Calling at the parsonage of the Fifth Avenue Presbyterian Church, of New York, I commended the late Dr. John Hall for a sermon he had preached on " The Social Dangers of High Life," and he said to me:
" There is a growing disposition among the wealthy to spend Sunday in riding, driving, giving parties, and other entertainments which are unfriendly to the church. It not only keeps the members of the family away from religious duty, but large numbers of male and female servants, who are made to desecrate the Lord's day to pander to their masters' folly and sin. Back of my house are a number of livery stables. The other day I went over to see if I could not persuade some of the stablemen and drivers to attend my church. They said, ` No, the demands on us are so great we can have no time for church.' "
The fact that dissipation has come to be so much a part of Sabbath desecration has led the law-breaking saloon-keepers to persist more in breaking the Sunday law than any other, because they claim that it is their best day in the week—equal to almost any other two days.
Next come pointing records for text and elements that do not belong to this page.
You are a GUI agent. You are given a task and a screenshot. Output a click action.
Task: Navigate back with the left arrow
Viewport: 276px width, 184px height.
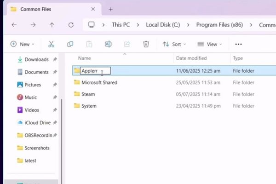14,25
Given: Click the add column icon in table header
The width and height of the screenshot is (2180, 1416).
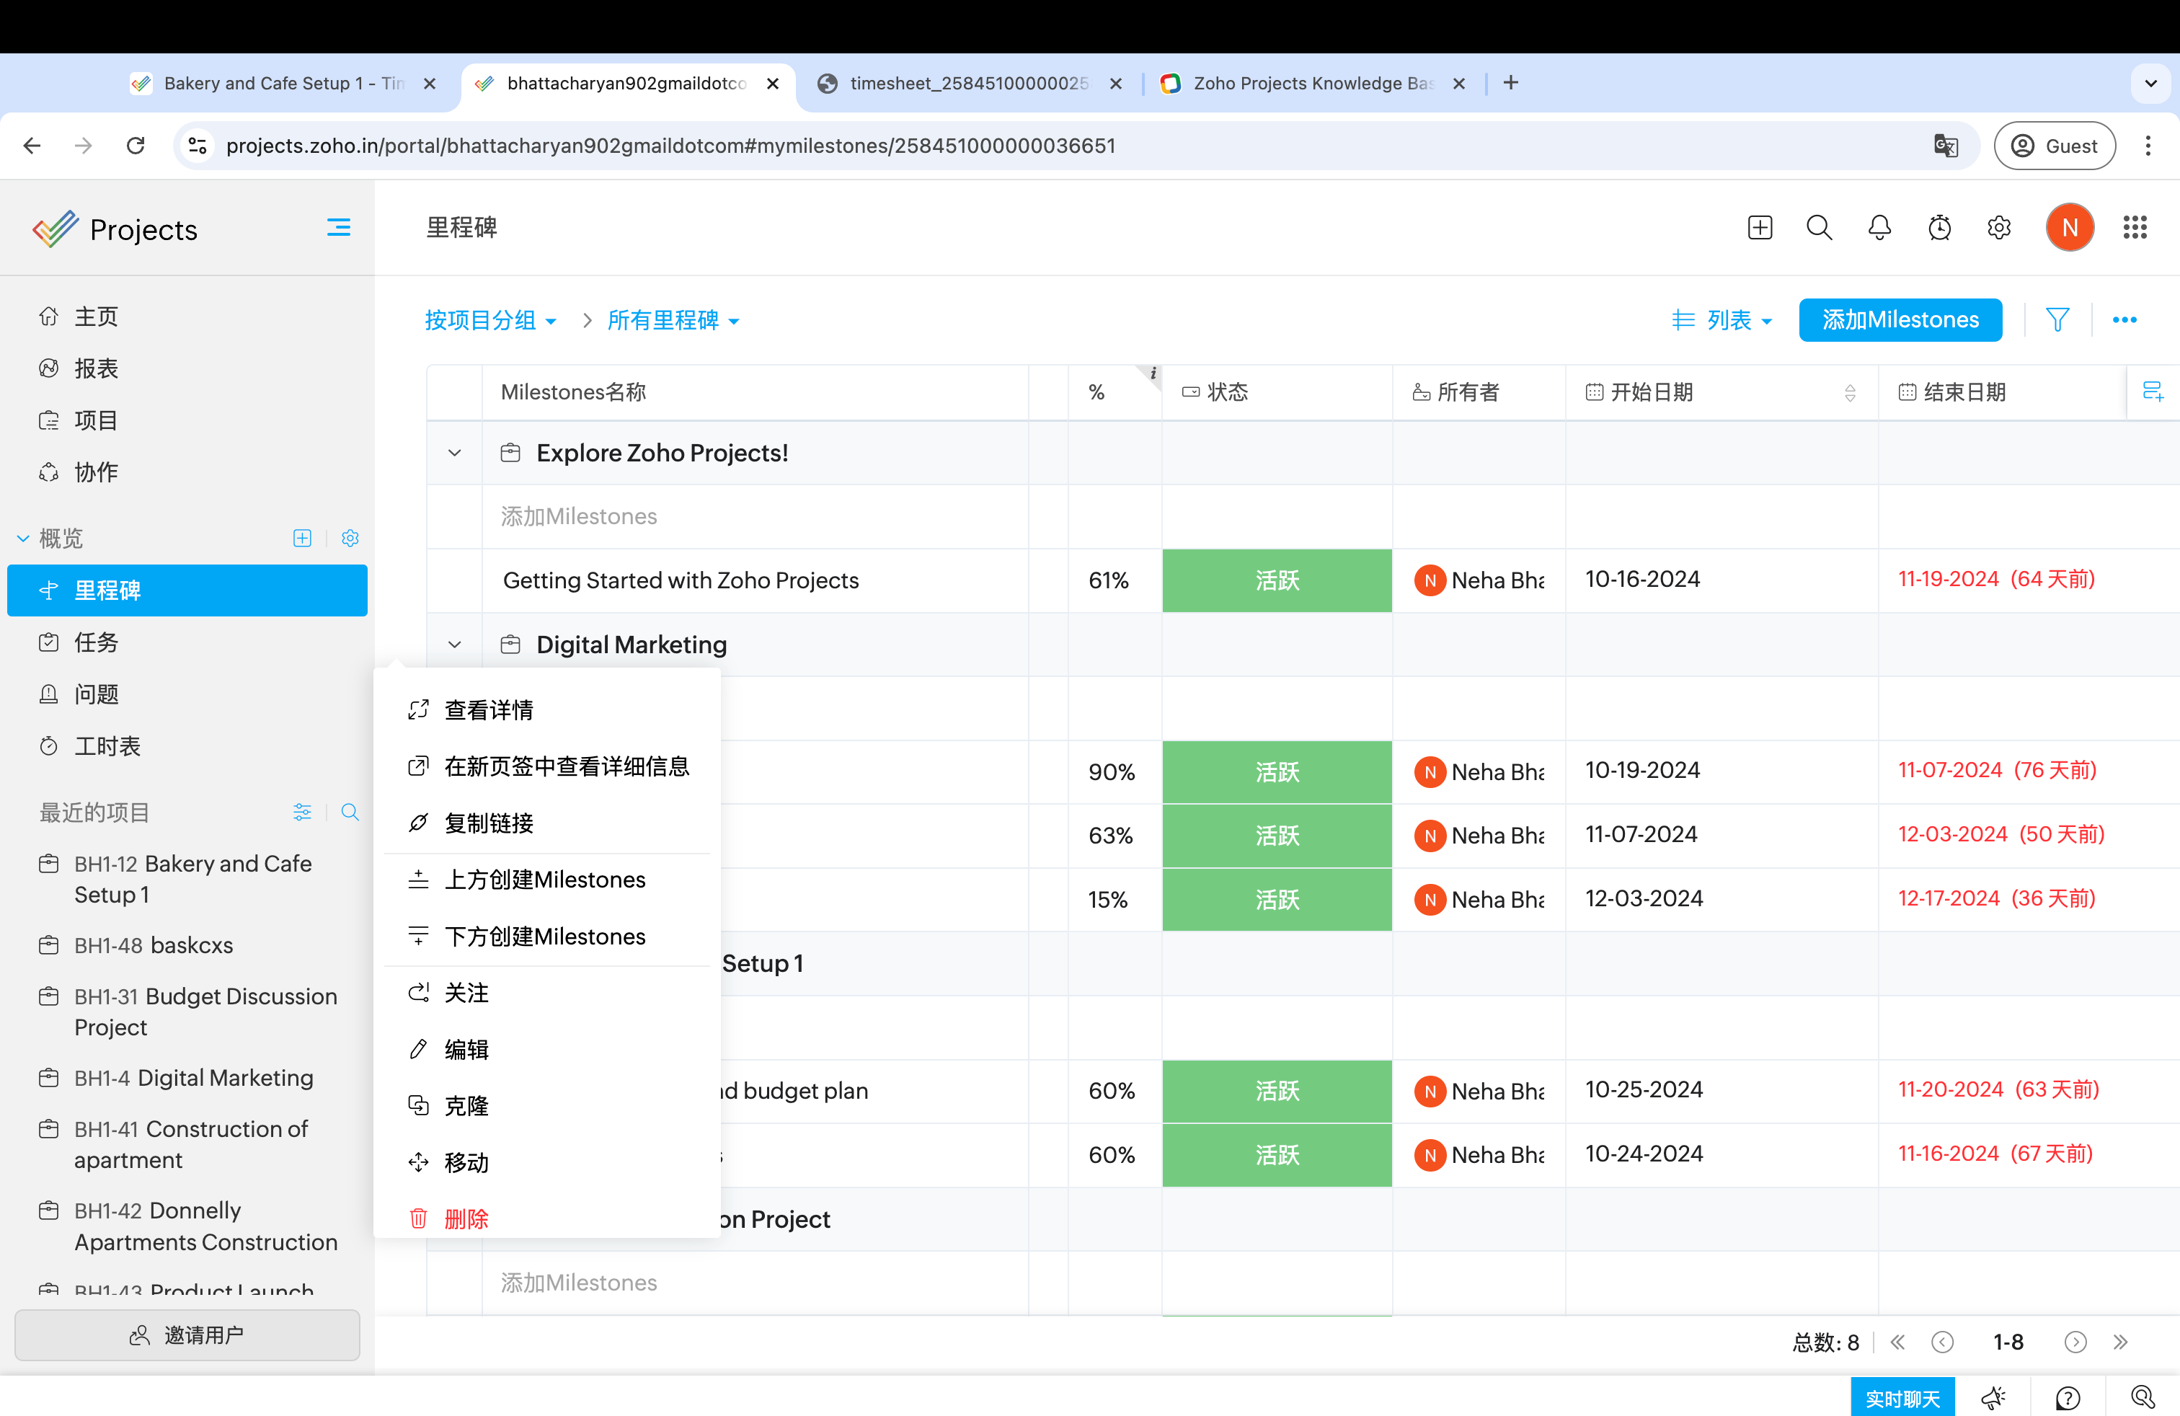Looking at the screenshot, I should tap(2153, 392).
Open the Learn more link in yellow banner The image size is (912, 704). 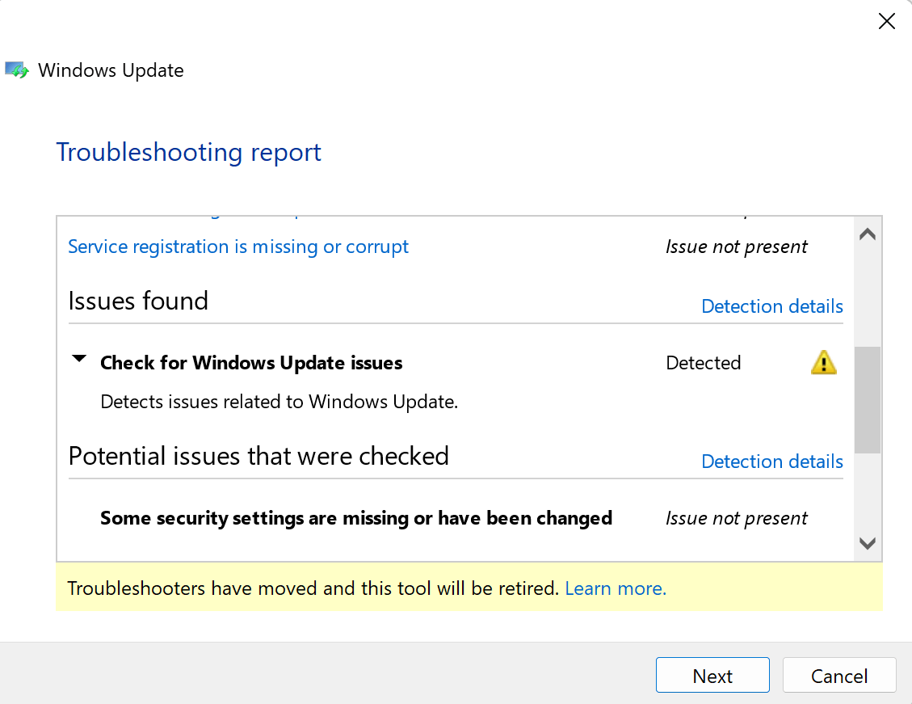pos(616,588)
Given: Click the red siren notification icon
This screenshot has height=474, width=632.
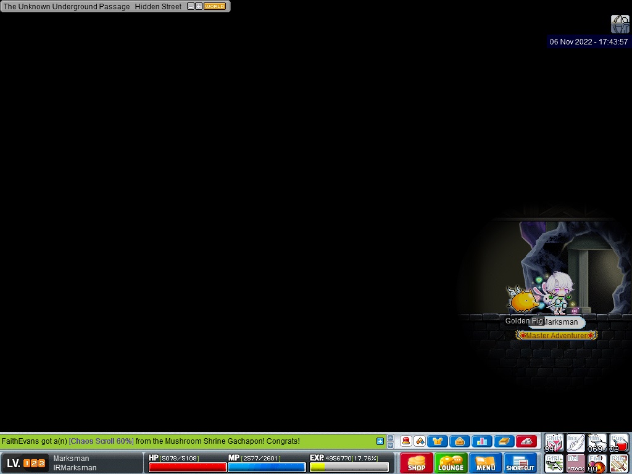Looking at the screenshot, I should click(x=405, y=441).
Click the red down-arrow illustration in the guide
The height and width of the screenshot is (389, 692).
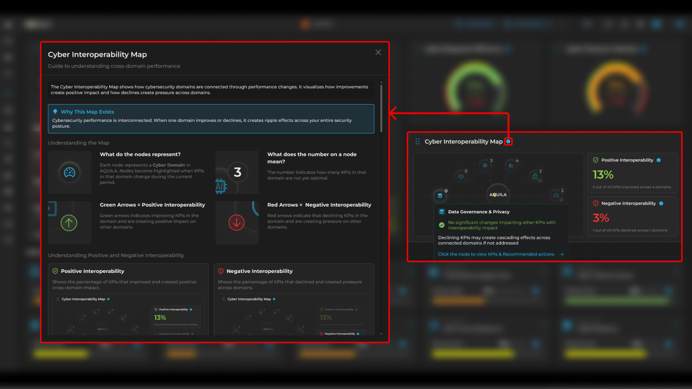(236, 223)
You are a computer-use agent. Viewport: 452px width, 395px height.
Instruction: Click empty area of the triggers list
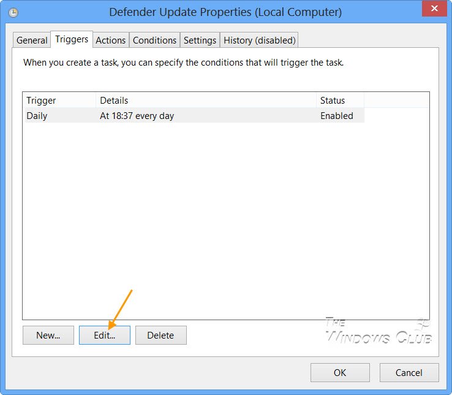[226, 220]
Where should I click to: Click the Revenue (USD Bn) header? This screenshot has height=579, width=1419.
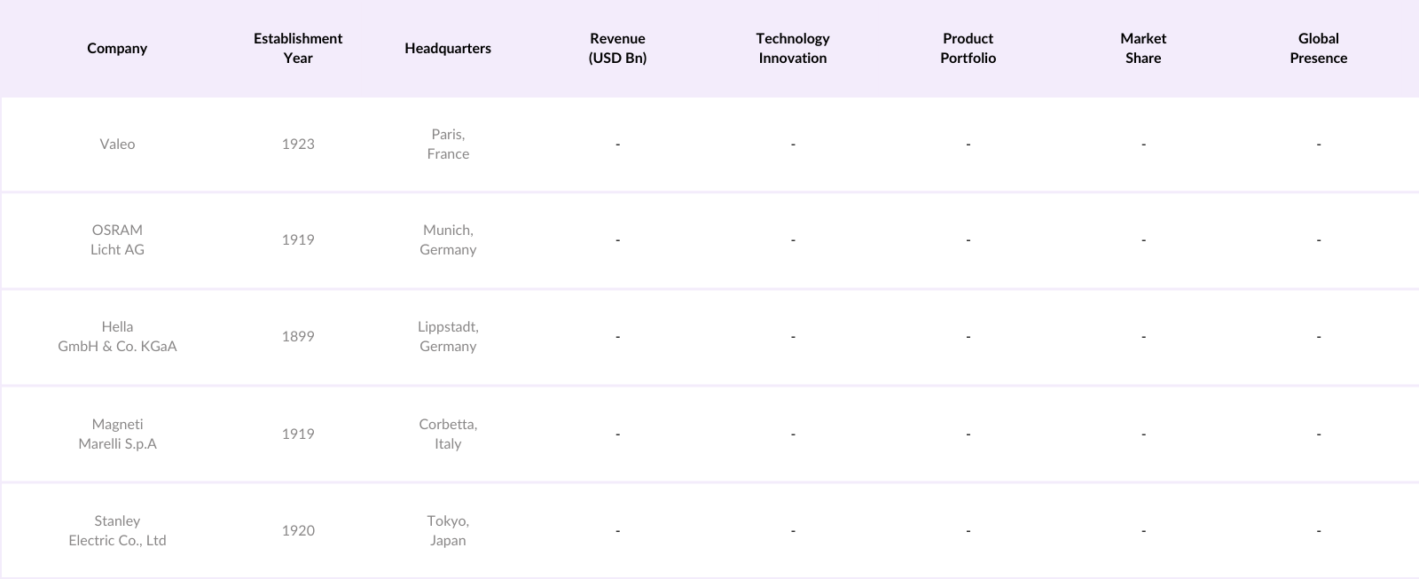617,48
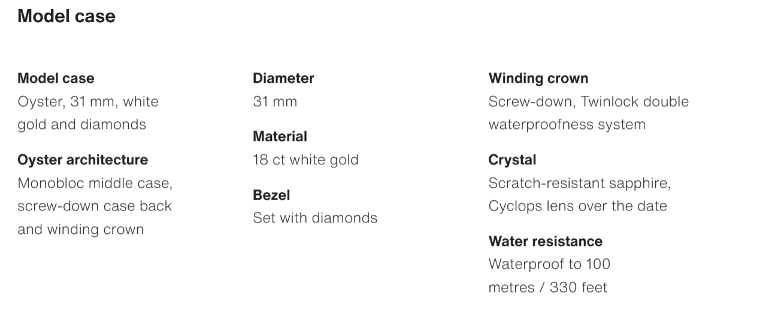Click the 'Diameter' label

click(283, 78)
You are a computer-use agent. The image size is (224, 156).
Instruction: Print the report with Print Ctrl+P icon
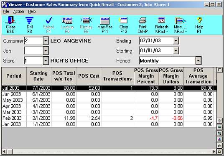(x=143, y=25)
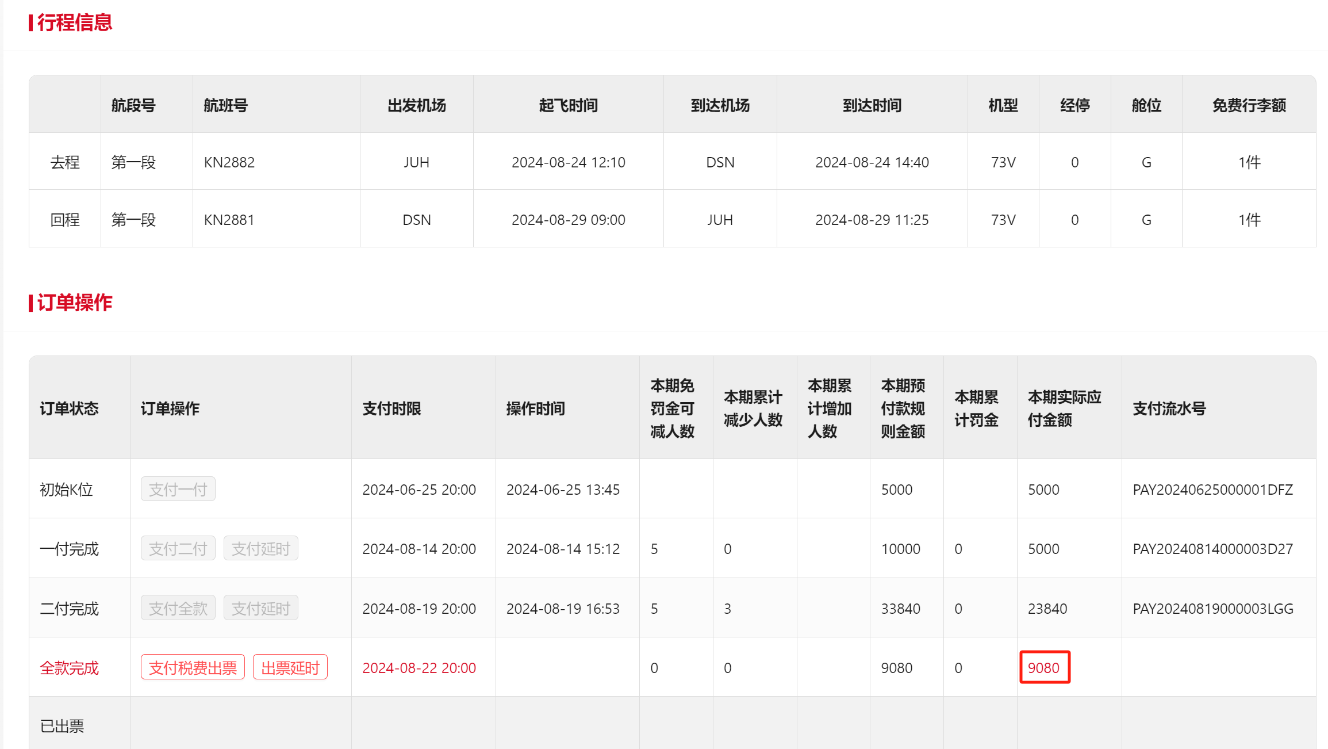Screen dimensions: 1328x749
Task: Click the 支付二付 button
Action: point(178,548)
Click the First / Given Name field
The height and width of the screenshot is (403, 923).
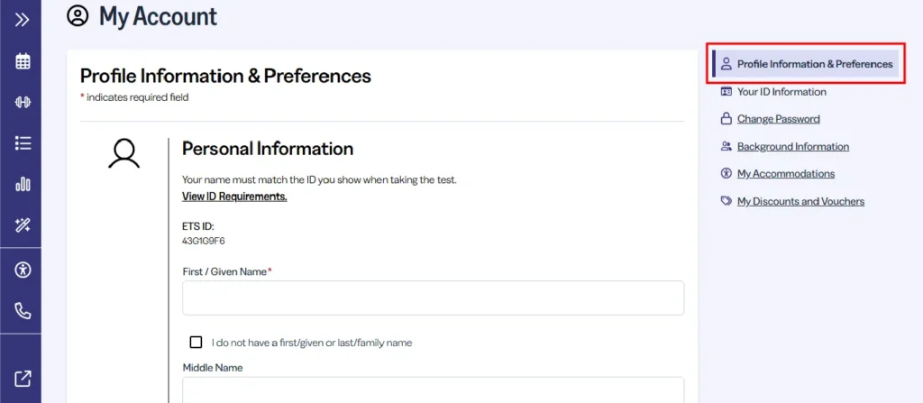433,298
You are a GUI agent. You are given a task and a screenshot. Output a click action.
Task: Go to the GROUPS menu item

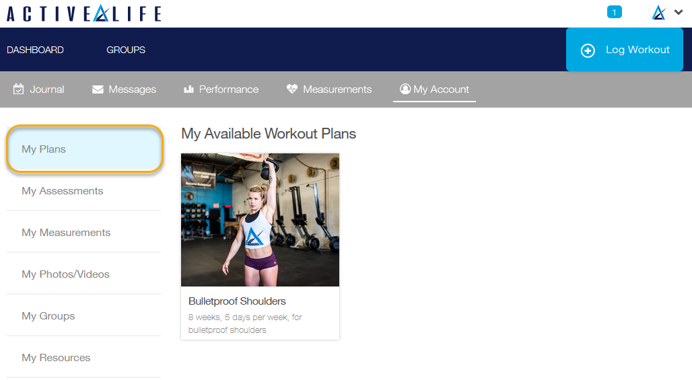126,50
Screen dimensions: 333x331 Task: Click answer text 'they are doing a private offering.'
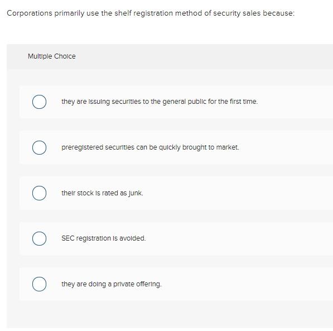112,284
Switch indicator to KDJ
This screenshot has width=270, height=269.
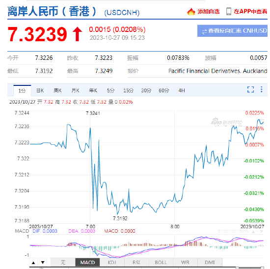(112, 263)
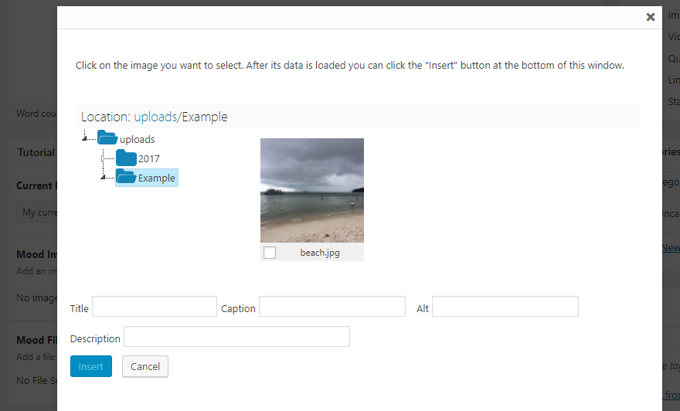Collapse the uploads tree node arrow
This screenshot has width=680, height=411.
[83, 138]
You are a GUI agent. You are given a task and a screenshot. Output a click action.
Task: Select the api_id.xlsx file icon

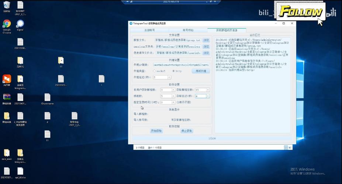[x=20, y=171]
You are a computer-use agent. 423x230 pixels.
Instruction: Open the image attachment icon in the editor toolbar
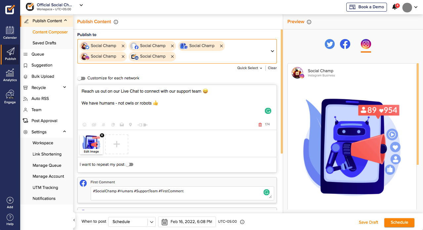94,125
Unless there shall be some check or reform in their habit of Sabbath desecration, our Sunday laws will be gradually so modified that the doors of shops, offices, stores, mills and other places of employment will be thrown wide open in answer to the demand of avarice, which is always crying, "Give me more," and the workingmen will find themselves slaves, sure enough, with seven days' work and possibly six days' pay. And the men of wealth will find themselves in a country, where lawlessness will give very poor protection to their property or themselves. If the moral phase of the question were left out, and the economic one only considered, it would be to the interest of both capital and labor to insist upon the maintenance of the Christian Sabbath. But there is a moral and religious side of the question which Christians, even, too often overlook and too readily yield. Sunday laws are civil, to be sure, in every land and clime, and yet the Anglo-Saxon has put them in his code chiefly because he thinks they are in obedience to one of the Ten Commandments, and has cherished them because he believes the All Father desires to have one day kept for himself. It is neither the wise nor fair thing to take the results of the Anglo-Saxon civilization, and then divorce ourselves from the central idea which has most made that civilization—that of loyalty to Almighty God.
The late President McKinley and President Roosevelt have set good examples to the people in their regular attendance upon church services, and in their careful recognition of the sanctity of the Lord's day. It would be well for the world if the people generally were to entertain the views and adopt the habits of Queen Victoria and Presidents McKinley and Roosevelt on the question of Sabbath observance.